Quando, ricorda Tarabini, nel '45 scoppiò il grande incendio del porto di Bombay, i prigionieri italiani ed in modo particolare gli autieri, furono i più generosi nel prodigarsi ed i più tenaci nel lavoro di sgombro delle macerie e questo vuol dirlo poiché la stampa del tempo non lo mise in risalto. Come pure vuol ricordare «la buona educazione dei prigionieri italiani», che viaggiando sui mezzi pubblici, se vedevano una persona vecchia, o una donna incinta fra i passeggeri indiani, si alzavano per cedere loro il posto. Questo comportamento suscitava sorpresa ed ammirazione fra gli Indiani che commentavano: «Vedi come son buoni gli Italiani». Inoltre vuol ricordare che a Bombay conobbe una Sceresini di Colda (Sondrio), che ritornando in nave dall'Australia dove aveva dei parenti, era stata fatta prigioniera dagli Inglesi, e che sposò un italiano incontrato nel campo dei prigionieri civili.
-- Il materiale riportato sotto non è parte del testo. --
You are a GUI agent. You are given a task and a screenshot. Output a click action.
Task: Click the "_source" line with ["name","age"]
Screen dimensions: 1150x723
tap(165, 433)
Rammenta ancora che nel suo campo di prigionia c'erano anche alcuni marinai che avevano fatto parte della spedizione che, con mezzi d'assalto detti “maiali”, nel porto di Alessandria avevano silurato la corazzata britannica “Valiant”. (I “maiali”, o siluri a lenta corsa, erano piccoli sommergibili con un'autonomia di poche miglia e una velocità ridotta, con motori elettrici per cui erano silenziosi. Potevano scendere alla profondità di 25 metri ed erano portati da un sommergibile in vicinanza dell'obiettivo da silurare. A quel punto venivano pilotati da un equipaggio di due uomini, seduti a cavalcioni, che staccavano poi la “testa” dei “maiali”, contenente esplosivo e la facevano aderire alla chiglia della nave nemica. L'esplosione era provocata da un meccanismo a tempo).

 

Alcuni appunti dei racconti dei reduci, come questo ad esempio, potrebbero invitarci a rivedere molti particolari della storia, che non si possono pretendere dai manuali fatti per uno studio scolastico. Di una storia in parte non scritta e forse sommersa da molti voluti oblii, ma che andrebbe conosciuta e tramandata perché, come scrive padre David Maria Turoldo in La Resistenza nella letteratura, «Sotto i piedi teniamo i morti e perfino ai loro teneri figli impediamo la memoria e la speranza, e non lasciamo a nessuno la libertà di vivere... Nulla abbiamo imparato dai nostri errori: tutti impazziti, mio Dio? Eppure alla polvere di tutte le strade è frammista la loro cenere ed il suolo di ogni nazione è fermentato dalla loro morte. Che la moltitudine degli uccisi non decida un giorno di vendicarsi. Signore, abbi pietà dell'Europa».